▸ **GOAL OF THE EXERCISE**
Copy every record exactly as it appears in the data below.

▸ **EXERCISE MATERIALS**
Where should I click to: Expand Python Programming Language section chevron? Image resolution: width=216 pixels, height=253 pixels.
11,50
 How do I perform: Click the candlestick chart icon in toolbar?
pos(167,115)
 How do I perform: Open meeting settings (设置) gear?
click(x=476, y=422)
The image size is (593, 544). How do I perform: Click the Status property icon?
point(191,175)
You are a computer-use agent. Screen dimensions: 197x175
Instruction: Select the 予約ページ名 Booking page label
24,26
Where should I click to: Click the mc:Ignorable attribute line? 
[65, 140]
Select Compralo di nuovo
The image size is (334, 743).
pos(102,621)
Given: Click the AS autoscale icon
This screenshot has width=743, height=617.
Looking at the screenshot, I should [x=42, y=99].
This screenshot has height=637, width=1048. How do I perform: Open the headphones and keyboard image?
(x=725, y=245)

▸ **RESPONSE BELOW**
Where should I click to: Expand Python Programming Language section chevron? Image resolution: width=216 pixels, height=253 pixels.
11,50
 How do I perform: Click the candlestick chart icon in toolbar?
pos(167,115)
 How do I perform: Open meeting settings (设置) gear?
click(x=476, y=422)
The image size is (593, 544). How do I perform: Click the Status property icon?
point(191,175)
You are a computer-use agent. Screen dimensions: 197x175
Instruction: Select the 予約ページ名 Booking page label
24,26
Where should I click to: Click the mc:Ignorable attribute line? 
[65, 140]
Select Compralo di nuovo
The image size is (334, 743).
pos(102,621)
Given: Click the AS autoscale icon
This screenshot has width=743, height=617.
Looking at the screenshot, I should [x=42, y=99].
This screenshot has height=637, width=1048. How do I perform: Open the headphones and keyboard image?
(x=725, y=245)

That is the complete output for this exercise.